Could you render the rows below as a numbered list, skipping any blank lines and leaving the pictures out?

* * * *

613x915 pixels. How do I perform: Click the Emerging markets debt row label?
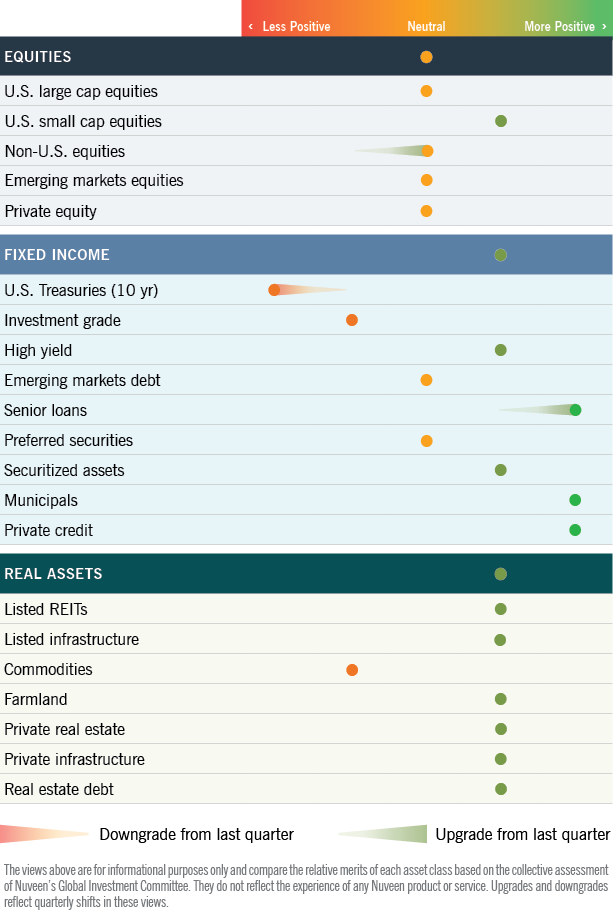coord(82,380)
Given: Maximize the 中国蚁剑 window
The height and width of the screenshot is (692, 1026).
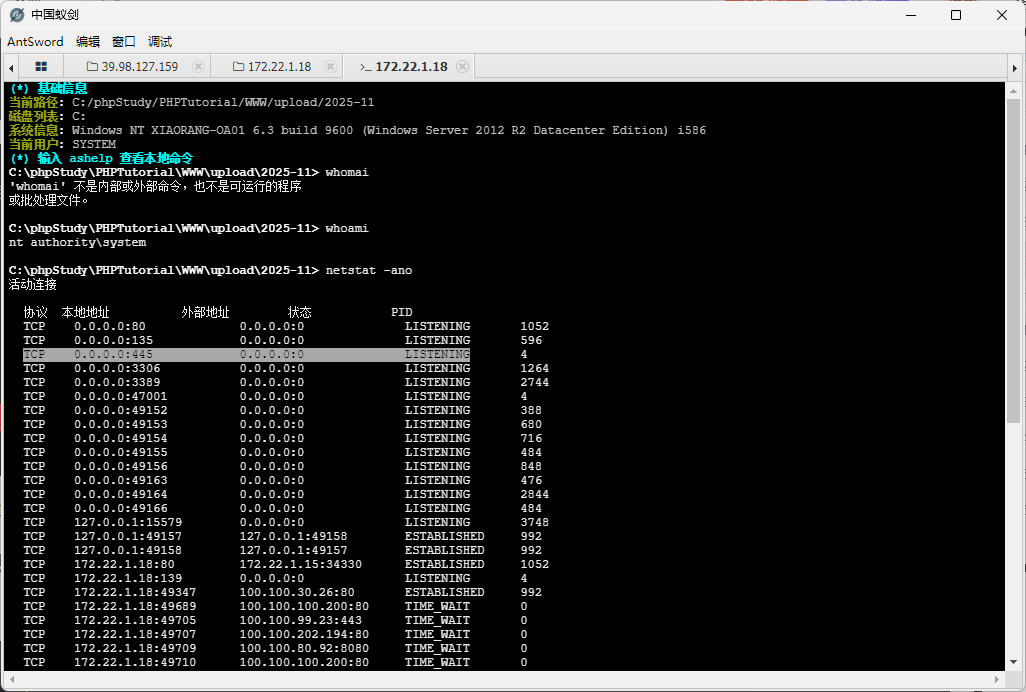Looking at the screenshot, I should click(x=955, y=15).
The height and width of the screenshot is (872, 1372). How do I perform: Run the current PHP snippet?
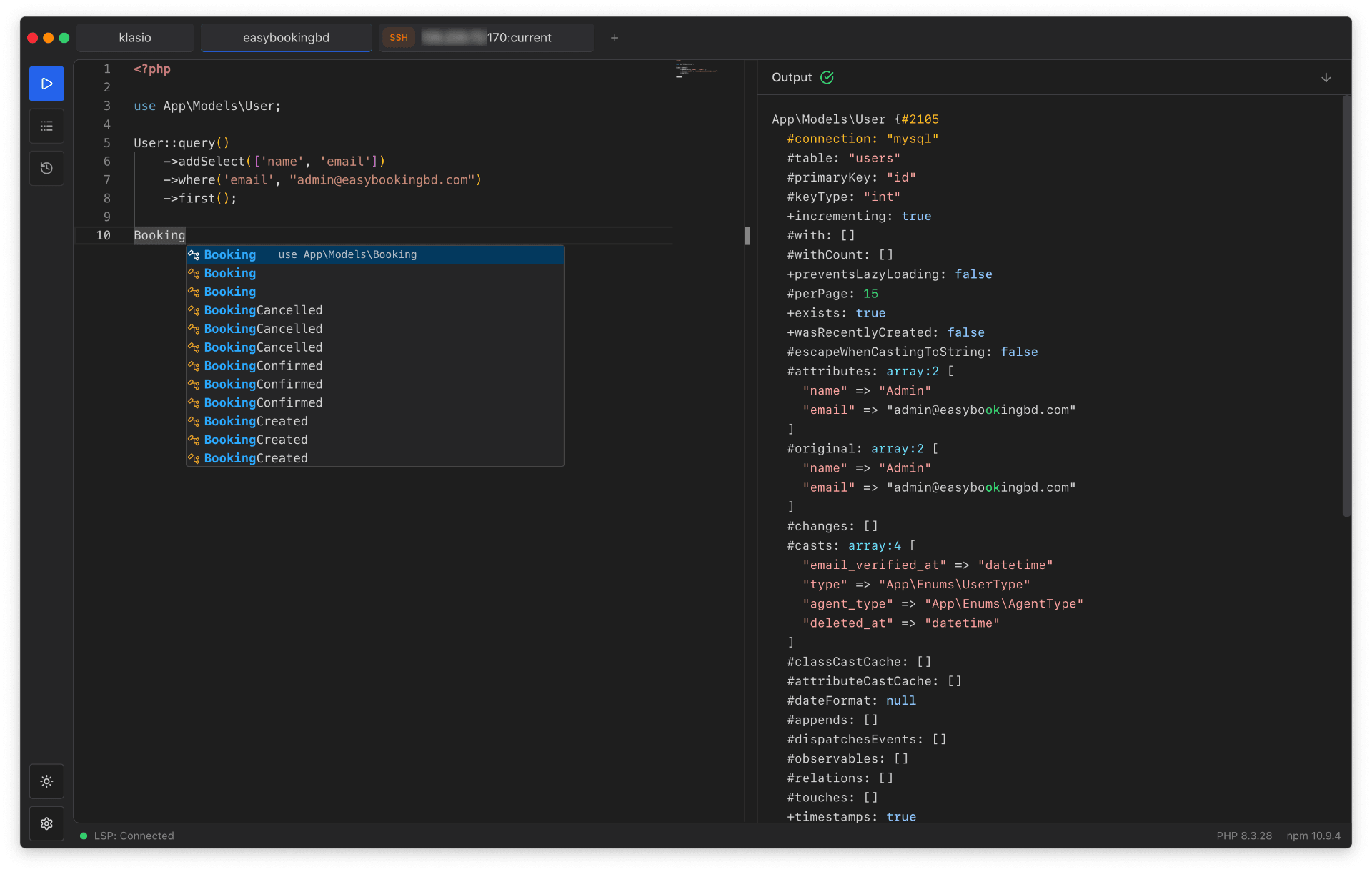pyautogui.click(x=46, y=83)
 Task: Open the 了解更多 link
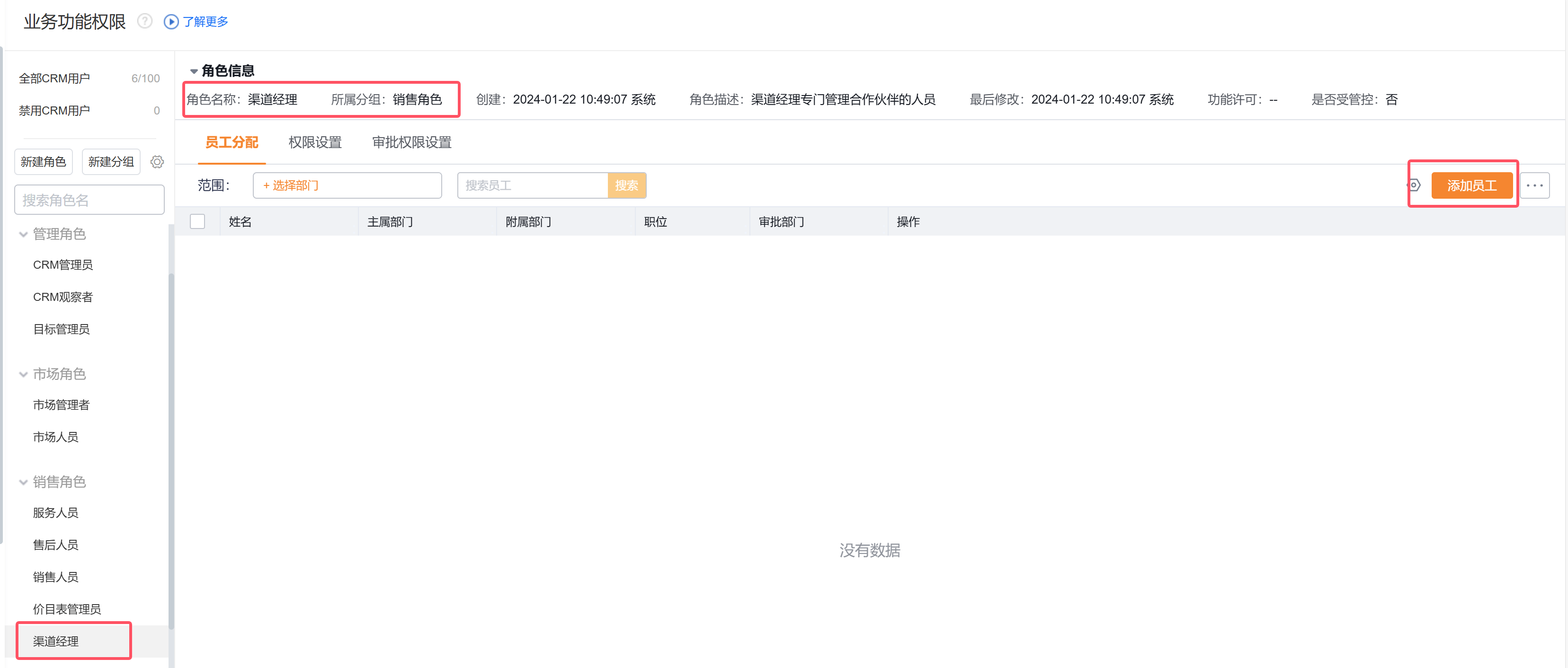tap(205, 22)
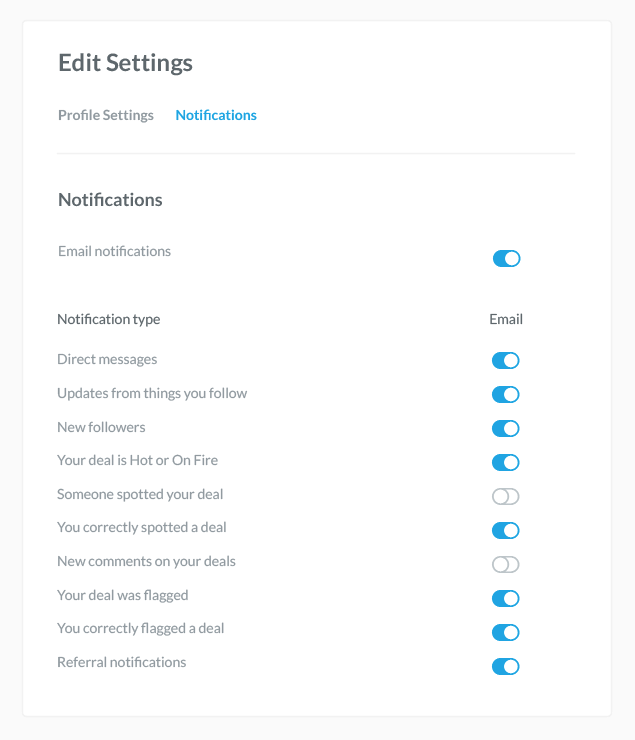635x740 pixels.
Task: Click the Direct messages label
Action: tap(107, 359)
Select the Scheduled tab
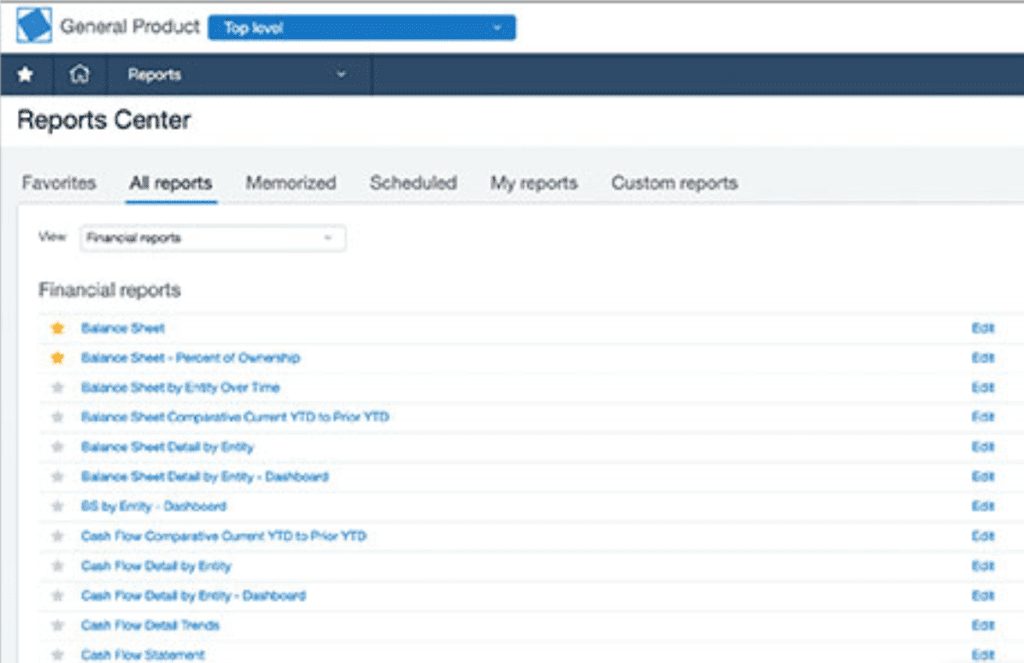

* * * *

> **FINISHED ANSWER**
1. 613x915 pixels. How do I perform: Click the Emerging markets debt row label?
2. coord(82,380)
3. Given: Maximize the 中国蚁剑 window
4. The height and width of the screenshot is (692, 1026).
5. Looking at the screenshot, I should click(x=955, y=15).
6. The height and width of the screenshot is (872, 1372). How do I perform: Run the current PHP snippet?
7. pyautogui.click(x=46, y=83)
8.  Task: Open the 了解更多 link
9. tap(205, 22)
10. 635x740 pixels.
11. Task: Click the Direct messages label
12. Action: tap(107, 359)
13. Select the Scheduled tab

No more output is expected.